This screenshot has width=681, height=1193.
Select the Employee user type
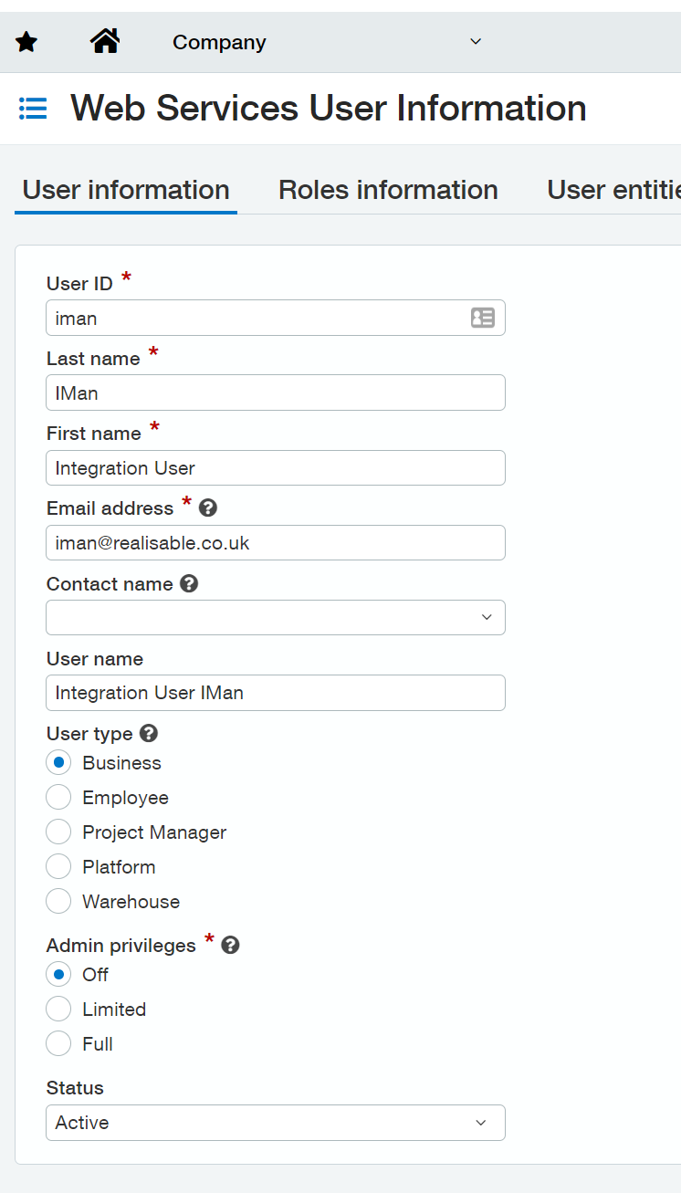point(58,798)
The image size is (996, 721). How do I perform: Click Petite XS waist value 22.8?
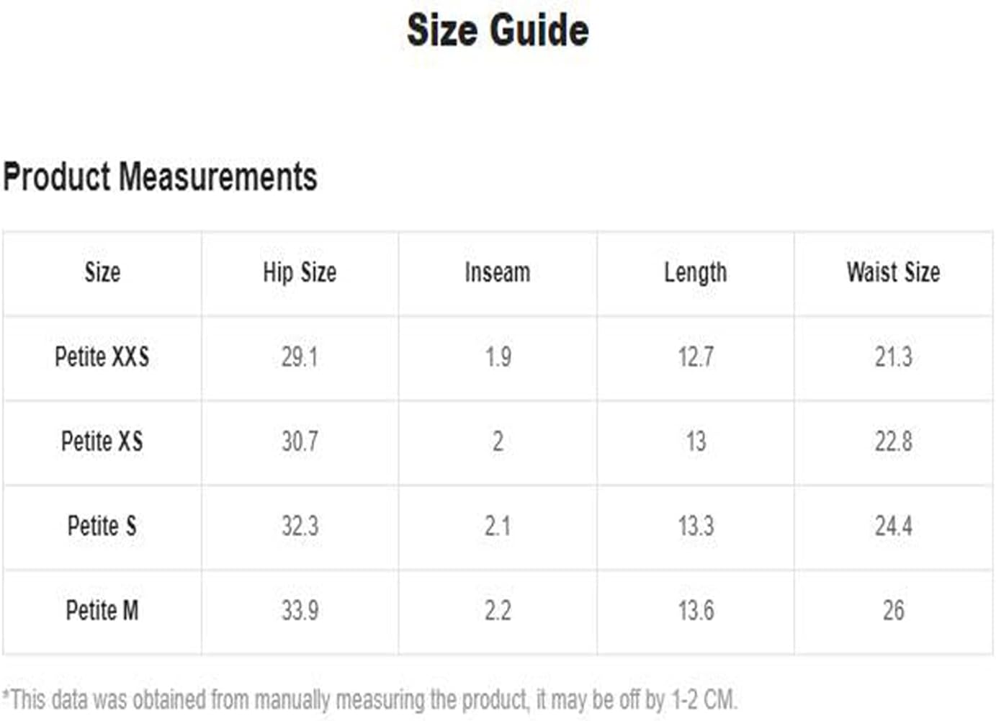(x=894, y=441)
========================================================================
An exact transcription of the listing is required, and it must contain no pictures.

This screenshot has width=681, height=1193.
Select the Employee user type
point(58,798)
The image size is (996, 721). How do I perform: Click Petite XS waist value 22.8?
(x=894, y=441)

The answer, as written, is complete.